>> Start
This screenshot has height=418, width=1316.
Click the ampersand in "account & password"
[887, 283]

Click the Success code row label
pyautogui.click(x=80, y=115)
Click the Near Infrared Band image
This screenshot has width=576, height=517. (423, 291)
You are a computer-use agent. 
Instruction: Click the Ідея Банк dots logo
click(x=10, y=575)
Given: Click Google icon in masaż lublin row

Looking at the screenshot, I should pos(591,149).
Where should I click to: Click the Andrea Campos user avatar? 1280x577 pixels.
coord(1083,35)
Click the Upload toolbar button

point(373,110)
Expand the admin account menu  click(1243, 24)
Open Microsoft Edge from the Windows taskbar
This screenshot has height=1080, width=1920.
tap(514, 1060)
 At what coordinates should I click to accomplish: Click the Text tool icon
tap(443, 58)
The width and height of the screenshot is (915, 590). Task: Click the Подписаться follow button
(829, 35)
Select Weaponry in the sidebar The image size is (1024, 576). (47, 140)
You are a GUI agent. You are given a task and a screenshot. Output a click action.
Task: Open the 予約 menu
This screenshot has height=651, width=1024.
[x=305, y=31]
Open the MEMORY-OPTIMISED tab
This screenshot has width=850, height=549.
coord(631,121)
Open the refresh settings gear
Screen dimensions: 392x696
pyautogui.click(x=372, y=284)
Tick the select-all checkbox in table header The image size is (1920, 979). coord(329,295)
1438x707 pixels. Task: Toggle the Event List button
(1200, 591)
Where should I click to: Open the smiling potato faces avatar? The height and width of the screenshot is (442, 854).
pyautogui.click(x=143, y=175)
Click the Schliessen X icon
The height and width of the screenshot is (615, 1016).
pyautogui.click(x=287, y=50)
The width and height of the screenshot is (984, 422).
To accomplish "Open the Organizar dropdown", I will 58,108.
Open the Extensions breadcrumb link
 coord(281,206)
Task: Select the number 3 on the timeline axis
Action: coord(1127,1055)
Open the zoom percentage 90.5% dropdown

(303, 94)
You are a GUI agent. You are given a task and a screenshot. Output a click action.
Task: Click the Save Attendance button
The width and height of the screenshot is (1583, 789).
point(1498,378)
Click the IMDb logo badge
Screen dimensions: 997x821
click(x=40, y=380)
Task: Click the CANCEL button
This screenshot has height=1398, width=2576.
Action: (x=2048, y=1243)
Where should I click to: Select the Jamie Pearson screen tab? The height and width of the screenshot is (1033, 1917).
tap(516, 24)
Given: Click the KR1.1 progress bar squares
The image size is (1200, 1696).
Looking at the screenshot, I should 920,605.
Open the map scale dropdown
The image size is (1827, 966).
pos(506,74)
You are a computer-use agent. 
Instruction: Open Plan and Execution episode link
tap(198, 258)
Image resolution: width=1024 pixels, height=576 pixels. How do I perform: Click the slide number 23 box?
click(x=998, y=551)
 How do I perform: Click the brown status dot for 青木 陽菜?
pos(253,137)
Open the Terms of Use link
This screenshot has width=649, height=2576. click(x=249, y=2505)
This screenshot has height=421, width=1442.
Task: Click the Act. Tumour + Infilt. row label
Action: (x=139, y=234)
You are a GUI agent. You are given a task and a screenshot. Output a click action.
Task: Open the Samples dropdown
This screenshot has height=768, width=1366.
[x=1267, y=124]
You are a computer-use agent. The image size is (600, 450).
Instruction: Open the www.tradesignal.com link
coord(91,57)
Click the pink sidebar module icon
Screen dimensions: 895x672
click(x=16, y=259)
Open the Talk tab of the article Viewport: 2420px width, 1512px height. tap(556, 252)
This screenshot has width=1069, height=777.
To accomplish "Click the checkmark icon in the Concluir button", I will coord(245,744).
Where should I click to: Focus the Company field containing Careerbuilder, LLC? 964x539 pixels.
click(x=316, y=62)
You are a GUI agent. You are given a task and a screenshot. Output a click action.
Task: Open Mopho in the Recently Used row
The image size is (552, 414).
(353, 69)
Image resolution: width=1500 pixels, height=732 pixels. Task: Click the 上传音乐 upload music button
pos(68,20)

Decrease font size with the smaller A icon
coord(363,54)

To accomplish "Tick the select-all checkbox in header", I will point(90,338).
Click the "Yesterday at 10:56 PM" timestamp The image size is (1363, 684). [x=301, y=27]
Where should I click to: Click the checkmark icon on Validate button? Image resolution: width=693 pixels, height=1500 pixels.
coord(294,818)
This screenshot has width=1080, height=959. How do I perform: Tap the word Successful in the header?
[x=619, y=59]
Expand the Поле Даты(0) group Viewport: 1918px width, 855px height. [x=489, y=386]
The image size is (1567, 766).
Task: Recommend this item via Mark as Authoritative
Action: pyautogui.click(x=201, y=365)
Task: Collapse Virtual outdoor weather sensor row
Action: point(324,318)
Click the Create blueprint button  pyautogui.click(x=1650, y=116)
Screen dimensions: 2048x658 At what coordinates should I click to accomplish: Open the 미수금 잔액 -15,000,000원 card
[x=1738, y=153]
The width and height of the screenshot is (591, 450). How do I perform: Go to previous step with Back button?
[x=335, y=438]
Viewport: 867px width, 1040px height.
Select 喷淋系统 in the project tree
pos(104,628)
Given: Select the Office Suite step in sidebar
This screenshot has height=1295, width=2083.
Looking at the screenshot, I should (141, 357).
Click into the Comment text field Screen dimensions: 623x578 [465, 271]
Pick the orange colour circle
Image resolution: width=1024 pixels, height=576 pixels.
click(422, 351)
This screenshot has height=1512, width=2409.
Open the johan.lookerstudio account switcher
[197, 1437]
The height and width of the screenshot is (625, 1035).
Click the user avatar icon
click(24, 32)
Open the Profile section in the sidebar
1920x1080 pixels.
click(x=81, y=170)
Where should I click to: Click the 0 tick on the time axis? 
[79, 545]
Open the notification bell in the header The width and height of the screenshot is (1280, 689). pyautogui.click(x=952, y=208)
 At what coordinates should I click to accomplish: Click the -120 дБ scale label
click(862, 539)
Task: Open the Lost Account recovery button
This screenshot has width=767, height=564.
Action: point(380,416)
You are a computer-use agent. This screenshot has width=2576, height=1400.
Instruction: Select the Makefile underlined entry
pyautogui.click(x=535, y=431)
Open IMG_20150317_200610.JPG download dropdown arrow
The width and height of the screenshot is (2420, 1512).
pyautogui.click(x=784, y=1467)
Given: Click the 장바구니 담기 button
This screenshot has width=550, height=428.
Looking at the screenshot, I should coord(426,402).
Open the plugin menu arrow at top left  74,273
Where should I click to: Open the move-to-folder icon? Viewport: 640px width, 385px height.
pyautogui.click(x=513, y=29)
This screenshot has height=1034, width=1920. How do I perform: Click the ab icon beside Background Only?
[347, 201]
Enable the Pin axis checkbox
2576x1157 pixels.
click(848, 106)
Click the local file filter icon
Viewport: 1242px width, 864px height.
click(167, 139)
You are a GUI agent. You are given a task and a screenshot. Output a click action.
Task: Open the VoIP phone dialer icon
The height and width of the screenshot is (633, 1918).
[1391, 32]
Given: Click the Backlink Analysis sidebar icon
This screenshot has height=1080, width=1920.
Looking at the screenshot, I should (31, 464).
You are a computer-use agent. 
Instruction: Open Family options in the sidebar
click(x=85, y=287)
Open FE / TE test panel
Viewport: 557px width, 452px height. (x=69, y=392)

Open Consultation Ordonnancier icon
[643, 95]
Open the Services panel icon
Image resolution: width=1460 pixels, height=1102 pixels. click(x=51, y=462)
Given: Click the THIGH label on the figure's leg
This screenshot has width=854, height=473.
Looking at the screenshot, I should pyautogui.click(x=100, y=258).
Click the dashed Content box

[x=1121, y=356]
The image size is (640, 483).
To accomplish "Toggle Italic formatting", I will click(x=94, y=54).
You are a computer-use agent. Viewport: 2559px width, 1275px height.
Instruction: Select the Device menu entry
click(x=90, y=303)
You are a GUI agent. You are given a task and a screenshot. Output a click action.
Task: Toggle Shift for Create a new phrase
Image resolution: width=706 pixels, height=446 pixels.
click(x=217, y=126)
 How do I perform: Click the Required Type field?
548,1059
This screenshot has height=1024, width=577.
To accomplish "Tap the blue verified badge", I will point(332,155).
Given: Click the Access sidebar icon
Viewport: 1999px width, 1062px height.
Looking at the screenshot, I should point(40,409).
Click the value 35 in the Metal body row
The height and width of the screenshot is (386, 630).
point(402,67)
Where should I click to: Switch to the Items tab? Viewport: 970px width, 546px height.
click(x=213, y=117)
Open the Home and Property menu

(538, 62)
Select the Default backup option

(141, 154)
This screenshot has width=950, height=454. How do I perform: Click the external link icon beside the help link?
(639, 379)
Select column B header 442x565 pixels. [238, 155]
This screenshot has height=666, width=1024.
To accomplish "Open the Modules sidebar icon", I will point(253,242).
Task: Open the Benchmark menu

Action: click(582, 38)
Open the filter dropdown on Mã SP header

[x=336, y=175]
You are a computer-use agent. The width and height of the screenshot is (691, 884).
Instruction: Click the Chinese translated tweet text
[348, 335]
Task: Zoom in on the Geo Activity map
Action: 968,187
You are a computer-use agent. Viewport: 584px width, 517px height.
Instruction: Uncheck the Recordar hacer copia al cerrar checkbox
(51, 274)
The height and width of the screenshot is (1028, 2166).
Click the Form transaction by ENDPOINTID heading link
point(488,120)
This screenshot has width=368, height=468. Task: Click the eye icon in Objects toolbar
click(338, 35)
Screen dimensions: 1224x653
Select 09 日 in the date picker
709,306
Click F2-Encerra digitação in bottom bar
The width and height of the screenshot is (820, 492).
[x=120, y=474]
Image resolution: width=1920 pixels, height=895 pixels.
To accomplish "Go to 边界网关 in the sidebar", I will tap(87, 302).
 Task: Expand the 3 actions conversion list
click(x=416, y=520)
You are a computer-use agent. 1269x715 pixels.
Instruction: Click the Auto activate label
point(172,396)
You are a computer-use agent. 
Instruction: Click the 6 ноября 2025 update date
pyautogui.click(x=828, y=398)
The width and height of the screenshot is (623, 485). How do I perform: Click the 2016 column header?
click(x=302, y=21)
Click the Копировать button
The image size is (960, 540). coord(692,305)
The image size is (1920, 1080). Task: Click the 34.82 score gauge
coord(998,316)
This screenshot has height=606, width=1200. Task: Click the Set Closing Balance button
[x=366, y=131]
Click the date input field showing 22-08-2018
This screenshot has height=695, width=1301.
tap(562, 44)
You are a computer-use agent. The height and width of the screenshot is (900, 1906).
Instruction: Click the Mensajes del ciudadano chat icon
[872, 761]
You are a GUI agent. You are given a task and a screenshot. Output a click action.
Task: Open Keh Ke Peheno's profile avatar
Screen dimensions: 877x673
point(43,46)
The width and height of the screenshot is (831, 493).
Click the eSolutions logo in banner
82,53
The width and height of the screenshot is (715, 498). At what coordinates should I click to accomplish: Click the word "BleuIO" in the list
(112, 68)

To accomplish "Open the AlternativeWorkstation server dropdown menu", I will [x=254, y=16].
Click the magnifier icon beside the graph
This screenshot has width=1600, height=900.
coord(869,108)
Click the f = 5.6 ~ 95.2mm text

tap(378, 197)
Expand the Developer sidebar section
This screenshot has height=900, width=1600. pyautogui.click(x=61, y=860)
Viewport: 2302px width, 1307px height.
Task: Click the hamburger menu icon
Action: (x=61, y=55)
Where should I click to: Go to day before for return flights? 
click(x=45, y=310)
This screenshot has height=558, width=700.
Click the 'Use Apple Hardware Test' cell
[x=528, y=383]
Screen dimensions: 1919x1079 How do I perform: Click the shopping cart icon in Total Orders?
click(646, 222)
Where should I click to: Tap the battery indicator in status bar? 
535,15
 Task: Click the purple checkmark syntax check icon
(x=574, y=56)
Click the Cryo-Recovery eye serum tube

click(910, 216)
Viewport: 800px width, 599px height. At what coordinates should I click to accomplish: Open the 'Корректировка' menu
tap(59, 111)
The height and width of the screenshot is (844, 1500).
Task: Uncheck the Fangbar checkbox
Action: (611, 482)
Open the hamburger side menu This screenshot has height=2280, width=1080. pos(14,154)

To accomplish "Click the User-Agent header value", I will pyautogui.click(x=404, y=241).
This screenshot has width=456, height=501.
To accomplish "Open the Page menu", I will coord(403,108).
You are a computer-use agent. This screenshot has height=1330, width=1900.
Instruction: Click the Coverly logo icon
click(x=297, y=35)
>> End
> _OBJECTIVE_:
Update the records from the line with "Pick the orange colour circle" to the line with "Action: point(380,416)", changing "avatar" to "profile picture" and leaving everything else as it is.

> _WRITTEN SOLUTION_:
Pick the orange colour circle
Image resolution: width=1024 pixels, height=576 pixels.
click(422, 351)
This screenshot has height=1512, width=2409.
Open the johan.lookerstudio account switcher
[197, 1437]
The height and width of the screenshot is (625, 1035).
Click the user profile picture icon
click(24, 32)
Open the Profile section in the sidebar
1920x1080 pixels.
click(x=81, y=170)
Where should I click to: Click the 0 tick on the time axis? 
[79, 545]
Open the notification bell in the header The width and height of the screenshot is (1280, 689). pyautogui.click(x=952, y=208)
 At what coordinates should I click to accomplish: Click the -120 дБ scale label
click(862, 539)
Task: Open the Lost Account recovery button
This screenshot has width=767, height=564.
Action: point(380,416)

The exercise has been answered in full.